• **TASK TO COMPLETE**
Nothing but the lines from the one containing "Task: Click Inspect tab above Cosmic Ray" through the end of the data should be retyped, exactly as they stand, and pictures should not be retyped.

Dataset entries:
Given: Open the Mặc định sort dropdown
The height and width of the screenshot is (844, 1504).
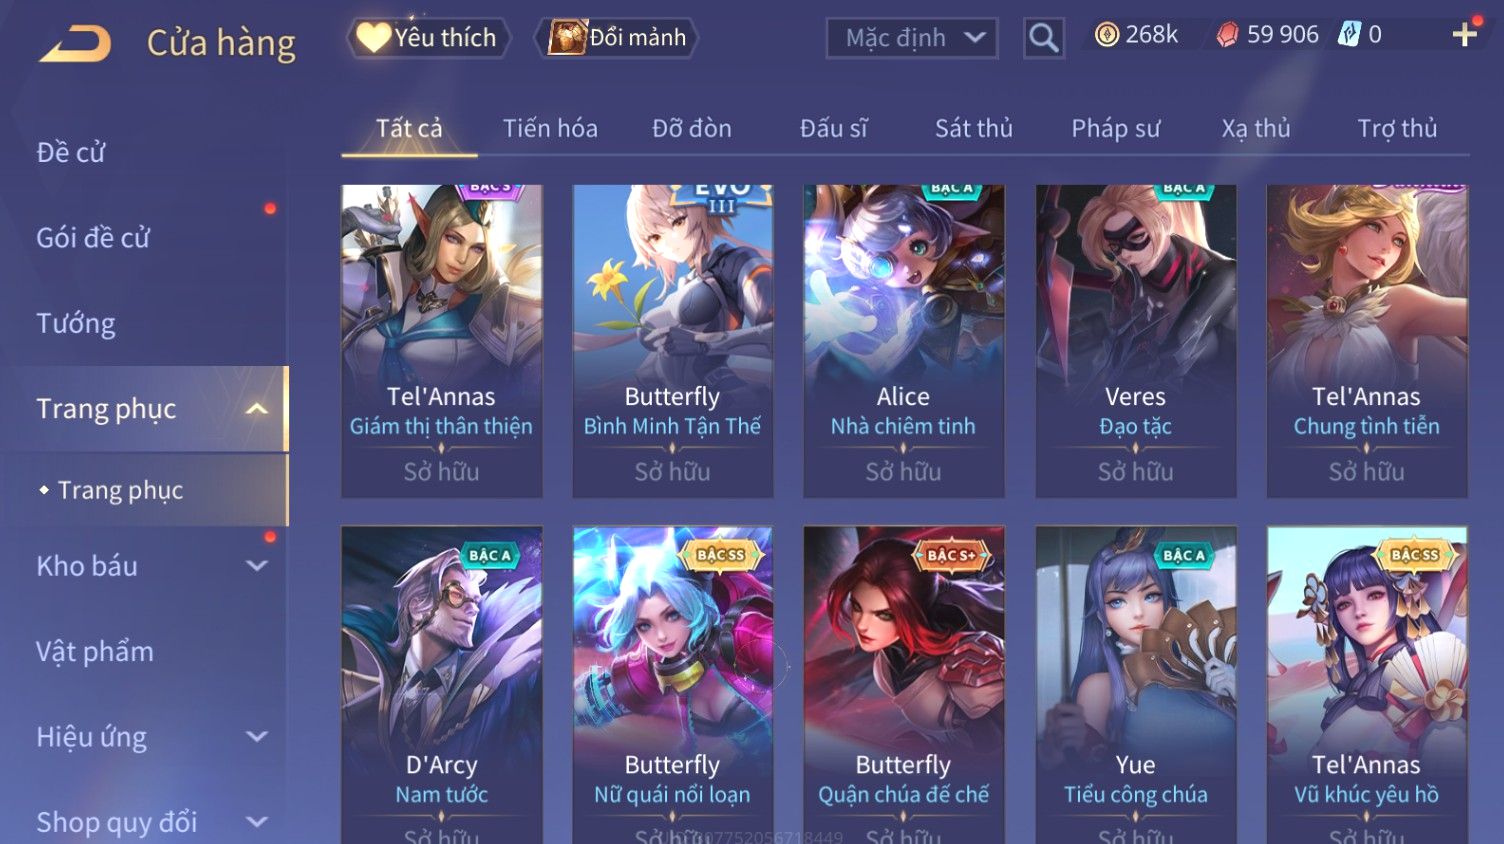Looking at the screenshot, I should 912,38.
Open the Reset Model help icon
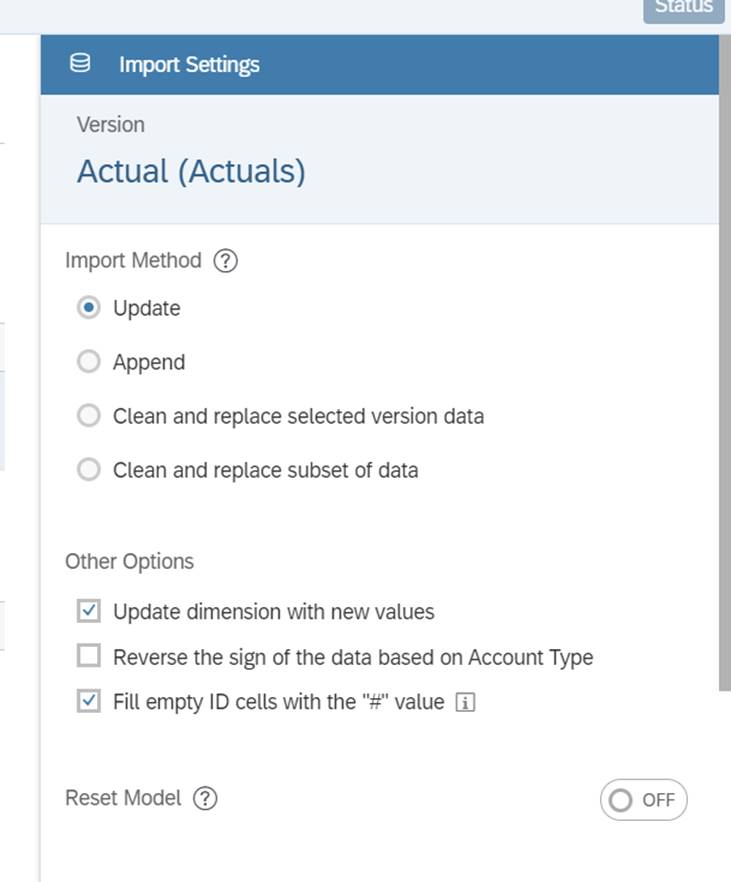 pos(206,798)
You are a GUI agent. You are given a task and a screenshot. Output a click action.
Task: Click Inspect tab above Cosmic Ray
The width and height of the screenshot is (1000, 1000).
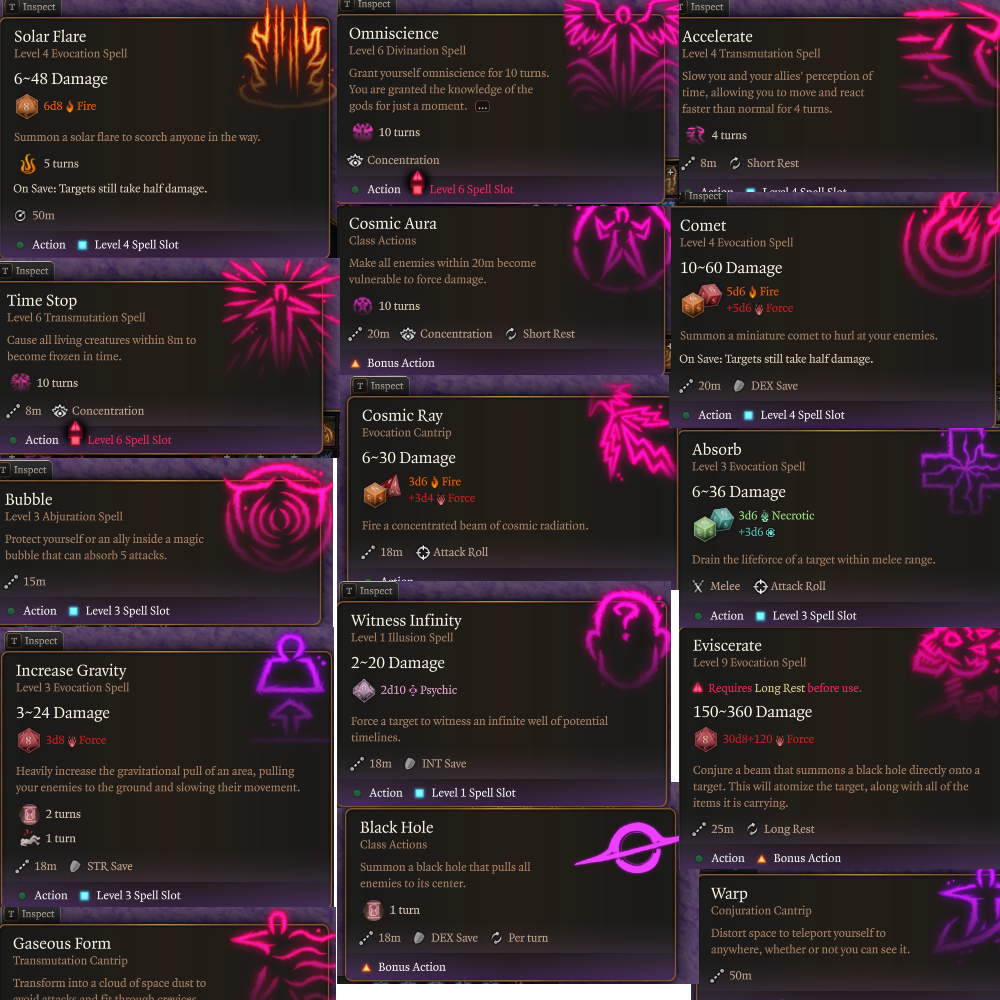click(380, 386)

• **ANSWER FOR THE TASK**
Task: Click Inspect tab above Cosmic Ray
The width and height of the screenshot is (1000, 1000).
click(380, 386)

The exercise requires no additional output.